Low back pain
Red light therapy for low back pain
Meta-analysis evidence on photobiomodulation and low-level laser therapy for non-specific low back pain.
Cited reviews include 15 RCTs with 1,039 participants and a later review of 12 RCTs with 1,046 participants.
low
partially-replicable
Bottom line
Low back pain should be a cautious category, not a strong panel claim.
Consensus: The low-back-pain literature is conflicted: an older review found short-term benefit in dose-appropriate subgroups, while a later review found clinically unimportant effects versus sham.
What the studies found
- A 2016 meta-analysis reported short-term pain reduction in higher-dose non-acupuncture LLLT trials.

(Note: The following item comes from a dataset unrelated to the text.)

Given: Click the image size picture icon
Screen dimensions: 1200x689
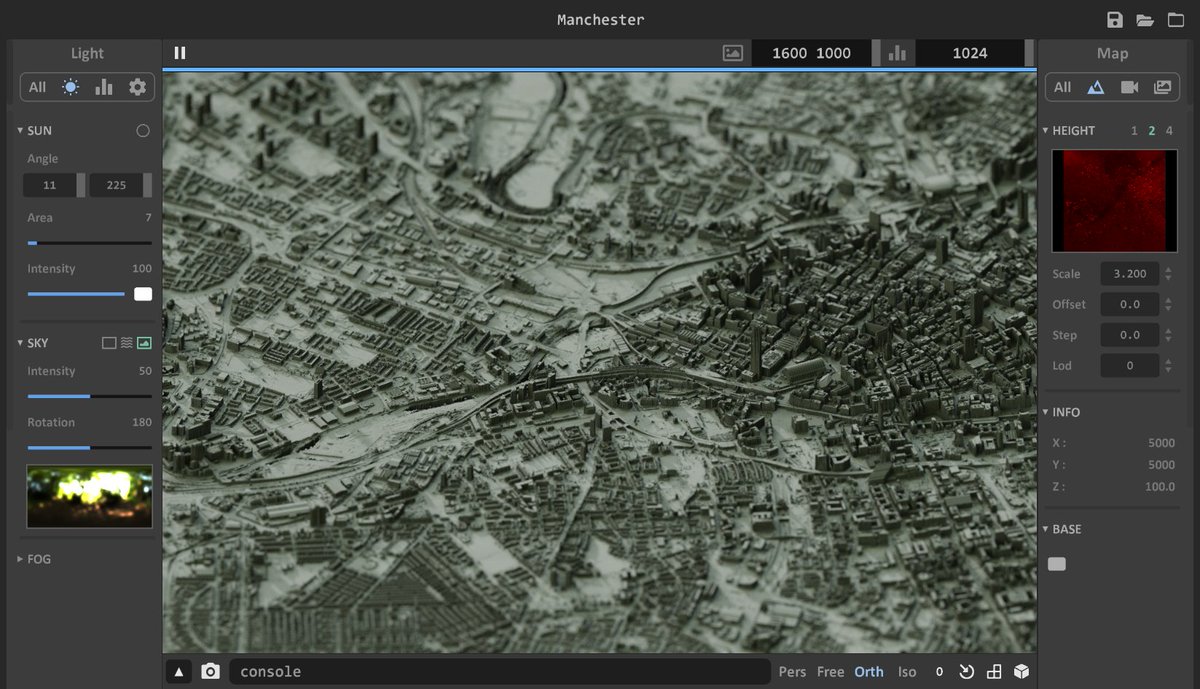Looking at the screenshot, I should [x=733, y=53].
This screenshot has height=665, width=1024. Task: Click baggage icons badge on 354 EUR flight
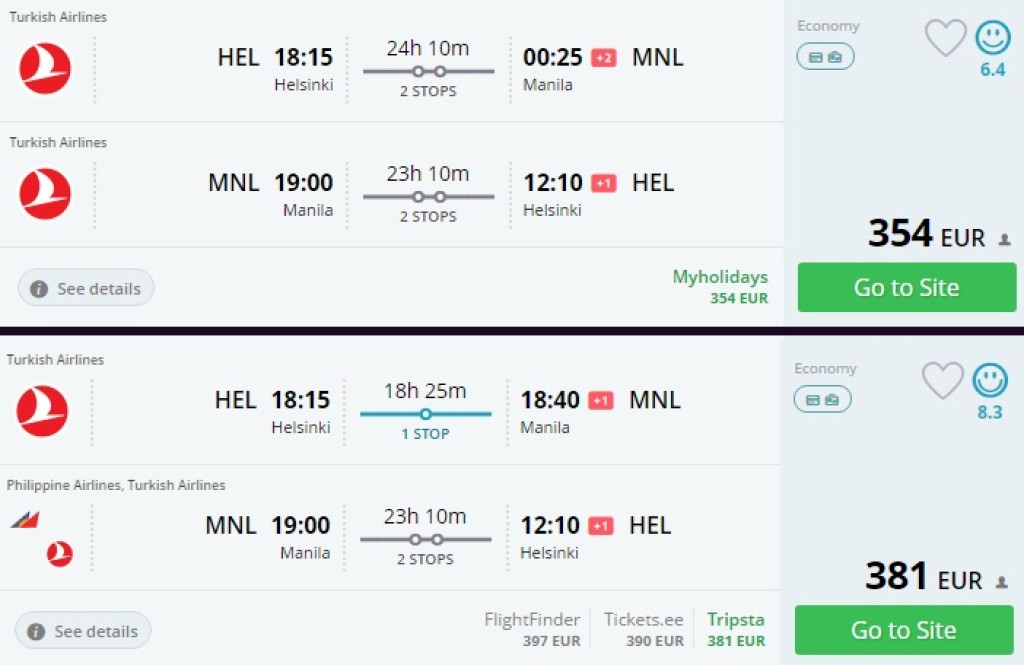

- A 2020 systematic review concluded PBM did not provide clinically important pain or disability improvements versus sham.
- The disagreement makes this a low-certainty, mixed-effect category.
Dosage and timing
| Wavelengths | Not settled nm |
|---|---|
| Irradiance | Not settled |
| Fluence | Some positive subgroup evidence required at least 3 J per point. |
| Session time | Varied across trials. |
| Frequency | Varied across trials. |
| Duration | Short-term courses; no universal protocol. |
| Timing | No time-of-day consensus. |
| Treatment area | Low back points or region. |
| Device types | Clinical LLLT, PBM, and some laser-acupuncture approaches. |
| Notes | Clinical point dosing is difficult to translate to broad panel exposure. |
- Dose appears important, but exact panel conversion is not established.
- Targeted treatment location is more defensible than general exposure.
- Do not present daily panel use as evidence-based for low back pain.
Caveats
- Back pain has many causes and can require medical evaluation.
- Conflicting reviews should be surfaced in the article.
- Clinical LLLT results are only partially panel-relevant.
Cited peer-reviewed sources
Glazov G, Yelland M, Emery J, et al. Acupuncture in Medicine. 2016.
A sham-controlled meta-analysis found short-term benefit in chronic non-specific low back pain, mainly in higher-dose non-acupuncture laser trials.
Tomazoni SS, Almeida MO, Bjordal JM, et al. Journal of Physiotherapy. 2020.
A systematic review of randomized trials concluded that current evidence does not support PBM for decreasing pain and disability in non-specific low back pain.